Good Day debuted on August 30 with their first EP All Day Good Day, with the title track "Rolly" featuring the appearance of Bae Jin-young in the music video. The EP includes three tracks from the group's units: Good Morning, Good Night and Midnight. On September 3, they have held their debut mini concert "All Day Good Day" at the Yes24 Live Hall.

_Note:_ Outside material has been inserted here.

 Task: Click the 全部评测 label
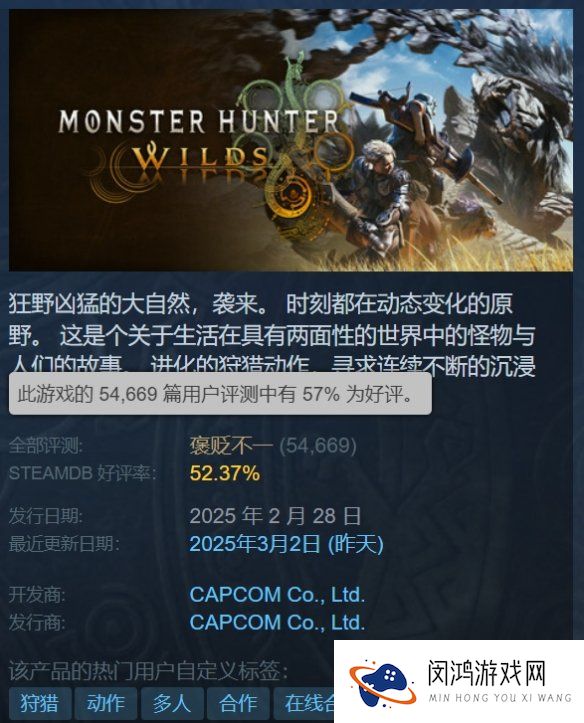click(46, 446)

6 members of the group: Heejin, Genie, Chaesol, Jiwon, Viva and Lucky were confirmed to join the reality television series The Unit. All the participating members except Lucky passed the Boot Evaluations in Episode 1. However, Lucky was brought back into the competition in Episode 4. Genie and Chaesol were eliminated in the first elimination round (Episode 7). Heejin, Viva and Lucky were eliminated in the third elimination round (Episode 13). Jiwon finished 11th in the finals, therefore not being able to be a part of UNI.T.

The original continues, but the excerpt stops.